7. Do not be tempted to include any photos of your partner sitting in the bath. Even Kate Moss probably looks a size 16 while in the bath.
8. Photos that are in such gynaecological close-up as to make them difficult to identify tend to be unsettling rather than sexy – unless, of course, you are trying to attract gynaecologists.
9. If you have an extremely sexy photo on your profile, people may be slightly upset when they turn up for a meet and you explain that it’s not actually you – you are the big toe just visible in the bottom right corner.
10. Be careful about the background to your photos.
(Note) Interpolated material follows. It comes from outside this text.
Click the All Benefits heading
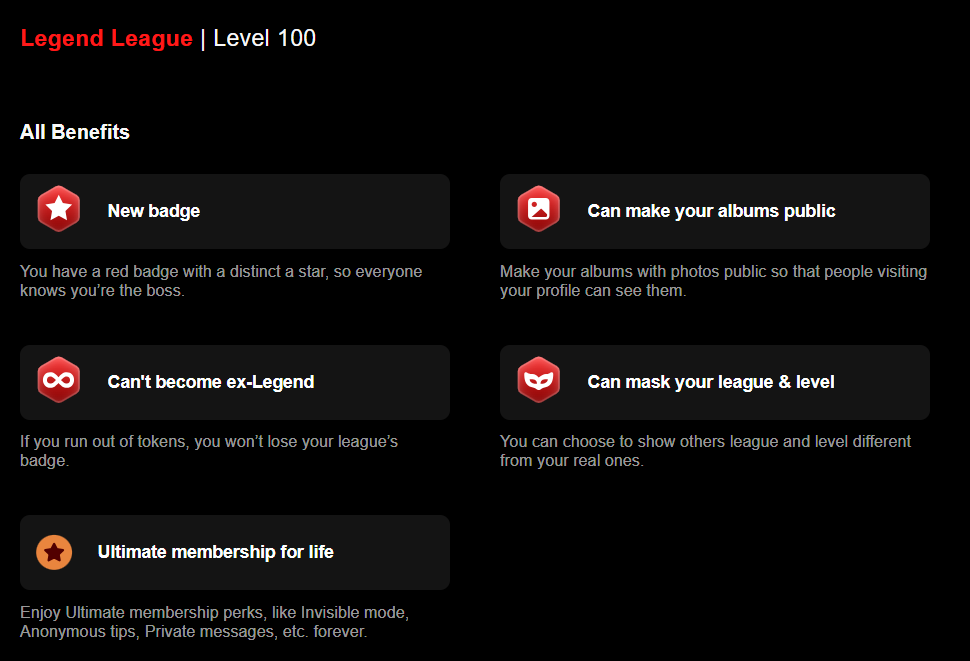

A framed photo of Fred and Rosemary West on the wall behind you will probably not enhance your chances of getting replies to your advert.
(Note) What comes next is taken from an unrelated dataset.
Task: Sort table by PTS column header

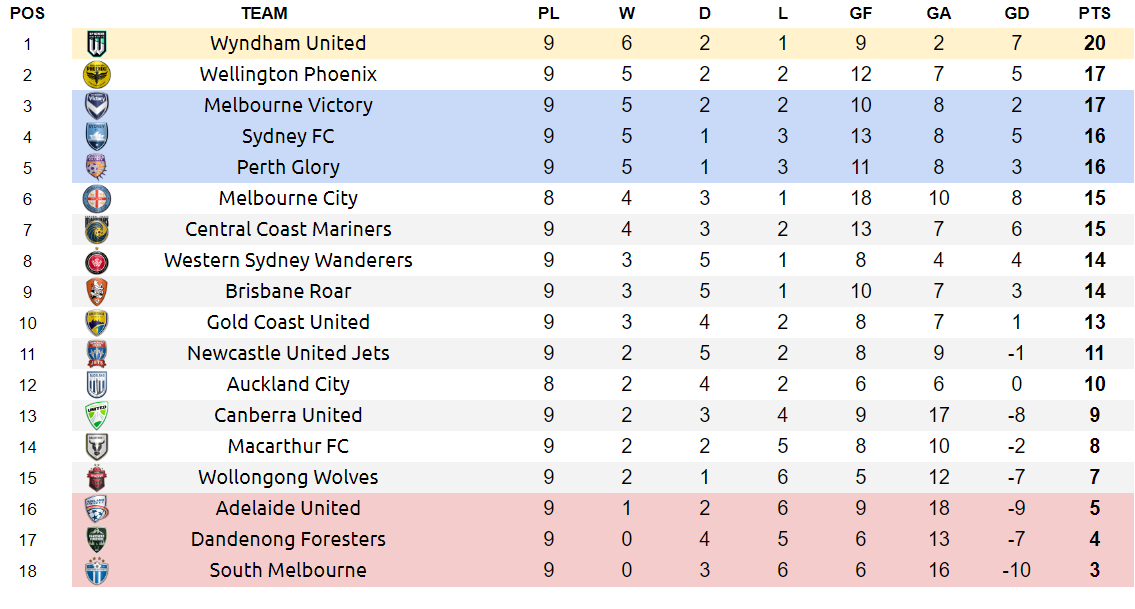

11. Even the most trusting viewer will wonder how up-to-date your photos are if you include a pic of you leaning on a Ford Cortina, reading a newspaper with the headline “Argies Invade Falklands”.
12. If your wife insists that she is 38, ensure that you remove the card on the mantelpiece saying “To a Special Grandma on your 50th Birthday”.
13. You may be very proud of Tyson, your pit bull terrier, but including him in your photos will, at best, send a confusing message.
14. A photo of you wearing a tee shirt saying “Gary Glitter – do you wanna be in my gang, my gang?” will tend to restrict responses to your advert to a small niche market ……….. and the police.
15. If you are concerned about being identified, there is little point in having your partner wear sunglasses when you take her photo if your face is reflected in the mirror behind her.
16. You may believe that you have taken a sexy photo of your partner in a beautiful bathroom; others will see only the set of dentures in a glass on the shelf, left behind when your father visited – and will be wondering which of you they belong to!
17. If your pictures are actually stolen from somebody else, you ought to ensure:
• They are not photos of someone on this site.
• They are the same colour as you.
18. Photos in the kitchen are fine, providing you don’t have the past week’s dirty crockery and greasy frying pan in the background. This is the wrong type of slut.
19. Any erotic image in the bathroom will immediately be undermined by the appearance in the photo of a carelessly discarded pair of knickers with skid-marks.
20. Facial pics can be especially sexy, but it is probably best not to include any in which you look as though the voices in your head are telling you that it’s time to strangle another kitten!